[Opening Extracted material section]
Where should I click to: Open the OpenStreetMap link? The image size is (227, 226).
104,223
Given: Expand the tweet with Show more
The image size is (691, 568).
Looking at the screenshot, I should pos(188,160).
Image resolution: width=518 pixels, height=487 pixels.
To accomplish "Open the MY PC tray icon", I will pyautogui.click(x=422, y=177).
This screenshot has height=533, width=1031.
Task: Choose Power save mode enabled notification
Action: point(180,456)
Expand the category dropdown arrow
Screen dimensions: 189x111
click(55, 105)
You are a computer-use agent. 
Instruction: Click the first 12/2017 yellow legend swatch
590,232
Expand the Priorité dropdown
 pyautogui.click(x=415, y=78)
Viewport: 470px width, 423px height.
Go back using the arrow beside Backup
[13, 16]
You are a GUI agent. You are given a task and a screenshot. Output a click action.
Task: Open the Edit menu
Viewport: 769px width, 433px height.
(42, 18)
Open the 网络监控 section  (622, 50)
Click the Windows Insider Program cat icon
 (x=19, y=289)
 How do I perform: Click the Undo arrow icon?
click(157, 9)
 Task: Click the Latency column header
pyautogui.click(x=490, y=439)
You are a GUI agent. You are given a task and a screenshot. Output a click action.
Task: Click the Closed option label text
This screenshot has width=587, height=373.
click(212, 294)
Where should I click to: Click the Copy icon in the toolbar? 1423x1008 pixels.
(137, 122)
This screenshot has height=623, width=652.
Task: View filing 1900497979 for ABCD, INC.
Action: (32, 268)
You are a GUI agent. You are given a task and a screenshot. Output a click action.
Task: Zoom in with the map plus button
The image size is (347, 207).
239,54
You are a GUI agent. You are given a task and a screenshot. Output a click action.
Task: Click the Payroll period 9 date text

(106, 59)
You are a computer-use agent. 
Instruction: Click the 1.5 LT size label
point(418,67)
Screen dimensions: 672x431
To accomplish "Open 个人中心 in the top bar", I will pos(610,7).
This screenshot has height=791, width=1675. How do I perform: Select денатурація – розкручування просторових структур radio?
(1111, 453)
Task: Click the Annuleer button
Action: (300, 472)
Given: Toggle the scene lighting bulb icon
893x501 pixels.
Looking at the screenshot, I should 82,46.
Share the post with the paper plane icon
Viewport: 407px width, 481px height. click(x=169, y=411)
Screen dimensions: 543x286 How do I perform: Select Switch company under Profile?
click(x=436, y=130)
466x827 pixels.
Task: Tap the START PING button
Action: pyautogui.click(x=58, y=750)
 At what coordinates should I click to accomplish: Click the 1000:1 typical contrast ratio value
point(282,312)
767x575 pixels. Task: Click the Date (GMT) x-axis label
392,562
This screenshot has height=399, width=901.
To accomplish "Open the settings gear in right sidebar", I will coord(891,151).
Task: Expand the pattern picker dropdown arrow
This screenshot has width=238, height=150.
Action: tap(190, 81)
[Closing Extracted material section]
* **Instructions for the task**: Write the data out again in full and exactly.

* **Answer space**:
Where should I click to: Open the OpenStreetMap link? The image size is (227, 226).
104,223
Given: Expand the tweet with Show more
The image size is (691, 568).
Looking at the screenshot, I should pos(188,160).
Image resolution: width=518 pixels, height=487 pixels.
To accomplish "Open the MY PC tray icon", I will pyautogui.click(x=422, y=177).
This screenshot has height=533, width=1031.
Task: Choose Power save mode enabled notification
Action: point(180,456)
Expand the category dropdown arrow
Screen dimensions: 189x111
click(55, 105)
You are a computer-use agent. 
Instruction: Click the first 12/2017 yellow legend swatch
590,232
Expand the Priorité dropdown
 pyautogui.click(x=415, y=78)
Viewport: 470px width, 423px height.
Go back using the arrow beside Backup
[13, 16]
You are a GUI agent. You are given a task and a screenshot. Output a click action.
Task: Open the Edit menu
Viewport: 769px width, 433px height.
(42, 18)
Open the 网络监控 section  (622, 50)
Click the Windows Insider Program cat icon
 (x=19, y=289)
 How do I perform: Click the Undo arrow icon?
click(157, 9)
 Task: Click the Latency column header
pyautogui.click(x=490, y=439)
You are a GUI agent. You are given a task and a screenshot. Output a click action.
Task: Click the Closed option label text
This screenshot has width=587, height=373.
click(212, 294)
Where should I click to: Click the Copy icon in the toolbar? 1423x1008 pixels.
(137, 122)
This screenshot has height=623, width=652.
Task: View filing 1900497979 for ABCD, INC.
Action: (32, 268)
You are a GUI agent. You are given a task and a screenshot. Output a click action.
Task: Zoom in with the map plus button
The image size is (347, 207).
239,54
You are a GUI agent. You are given a task and a screenshot. Output a click action.
Task: Click the Payroll period 9 date text

(106, 59)
You are a computer-use agent. 
Instruction: Click the 1.5 LT size label
point(418,67)
Screen dimensions: 672x431
To accomplish "Open 个人中心 in the top bar", I will pos(610,7).
This screenshot has height=791, width=1675. How do I perform: Select денатурація – розкручування просторових структур radio?
(1111, 453)
Task: Click the Annuleer button
Action: (300, 472)
Given: Toggle the scene lighting bulb icon
893x501 pixels.
Looking at the screenshot, I should 82,46.
Share the post with the paper plane icon
Viewport: 407px width, 481px height. click(x=169, y=411)
Screen dimensions: 543x286 How do I perform: Select Switch company under Profile?
click(x=436, y=130)
466x827 pixels.
Task: Tap the START PING button
Action: pyautogui.click(x=58, y=750)
 At what coordinates should I click to accomplish: Click the 1000:1 typical contrast ratio value
point(282,312)
767x575 pixels. Task: Click the Date (GMT) x-axis label
392,562
This screenshot has height=399, width=901.
To accomplish "Open the settings gear in right sidebar", I will coord(891,151).
Task: Expand the pattern picker dropdown arrow
This screenshot has width=238, height=150.
Action: tap(190, 81)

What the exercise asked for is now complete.